» **EXCERPT TO READ**:
-=-=-=-=-

Split-Brain Recovery Guide¶

This guide provides comprehensive troubleshooting and recovery procedures for Neo4j cluster split-brain scenarios when using the Neo4j Kubernetes Operator with server-based architecture.

Overview¶

Split-brain occurs when Neo4j cluster servers lose communication and form separate, independent clusters instead of one unified cluster. This can lead to data inconsistencies and cluster instability if not properly detected and resolved.

The Neo4j Kubernetes Operator includes automatic split-brain detection and repair to prevent and resolve these issues proactively.

Understanding Split-Brain Scenarios¶

What is Split-Brain?¶

Split-brain happens when: 1. Network partitions separate cluster servers 2. Servers cannot communicate with each other 3. Multiple independent "clusters" form within the same deployment 4. Each partition believes it is the authoritative cluster

Common Causes¶

Network partitions between Kubernetes nodes
Resource constraints causing pod communication failures
DNS resolution issues preventing server discovery
Storage problems affecting cluster state persistence
Configuration errors in discovery or networking

Automatic Split-Brain Detection¶

The operator includes comprehensive split-brain detection that runs automatically during cluster health checks.

-=-=-=-=-

» **DATA SUPPLIED**:
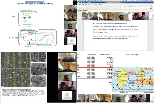Image resolution: width=154 pixels, height=103 pixels.
Task: Click the Redo arrow in Word's quick access toolbar
Action: [x=87, y=3]
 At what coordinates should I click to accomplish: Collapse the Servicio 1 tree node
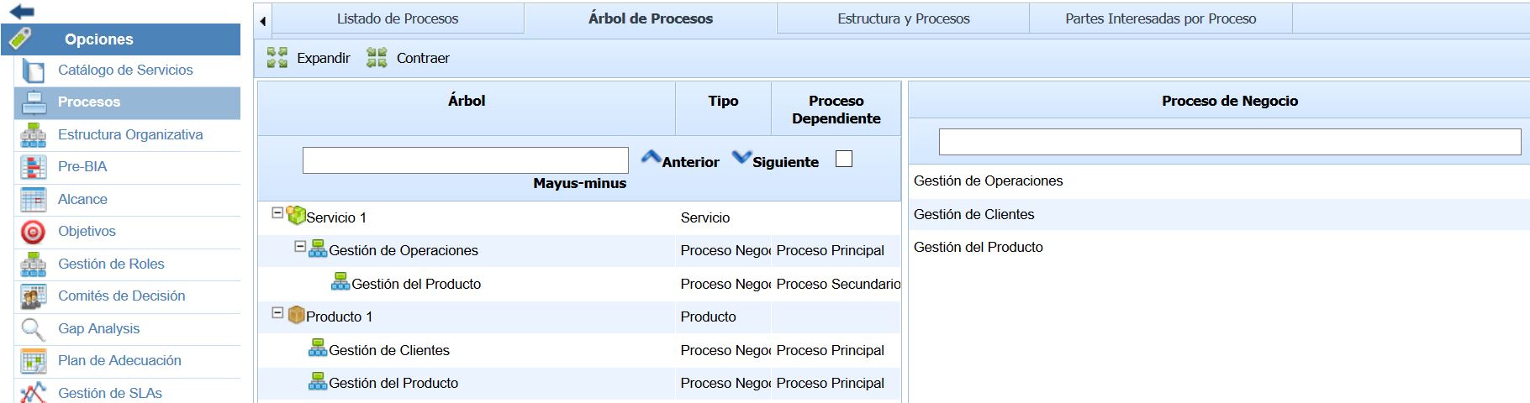point(277,213)
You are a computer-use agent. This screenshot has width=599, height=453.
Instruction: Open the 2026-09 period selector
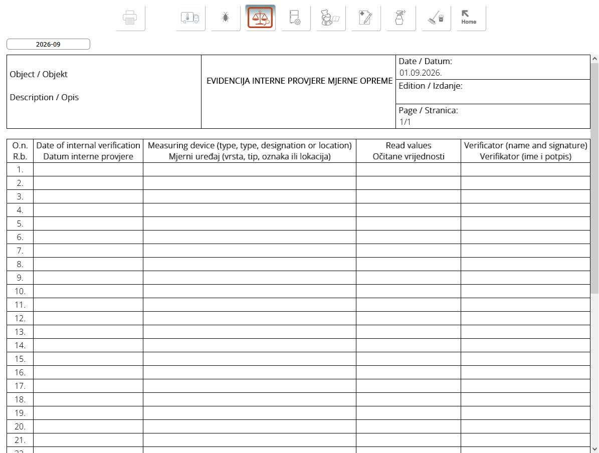[x=48, y=44]
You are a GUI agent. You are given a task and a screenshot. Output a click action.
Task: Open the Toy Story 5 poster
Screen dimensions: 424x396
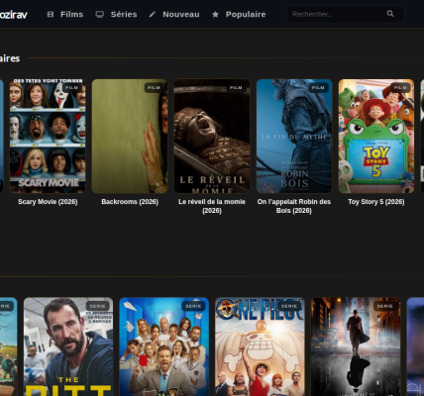click(x=376, y=136)
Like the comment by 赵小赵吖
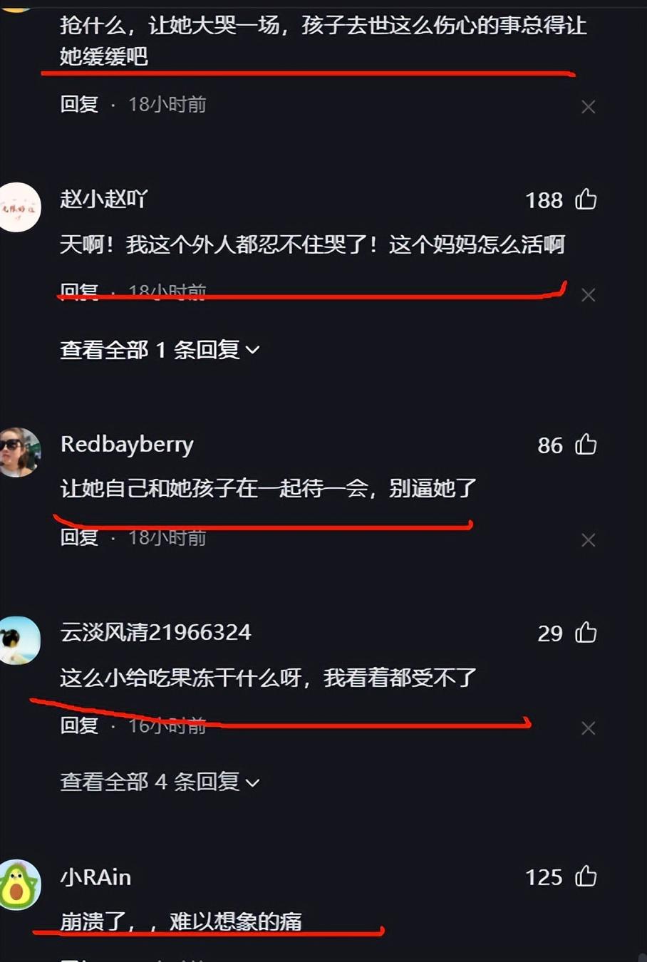 586,199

-=-=-=-=-

» **JOBS**:
#1 Please summarize the split-brain recovery guide in two sentences.
#2 In the split-brain recovery guide, when does the operator's split-brain detection run?
The entries have no connection to the split-brain recovery guide.

» **ANSWERS TO THE EXERCISES**:
#1 Split-brain occurs when Neo4j cluster servers lose communication and form separate, independent clusters, which can cause data inconsistencies and cluster instability; common causes include network partitions, resource constraints, DNS resolution issues, storage problems, and configuration errors. The Neo4j Kubernetes Operator includes automatic split-brain detection and repair, and its detection runs automatically during cluster health checks.

#2 It runs automatically during cluster health checks.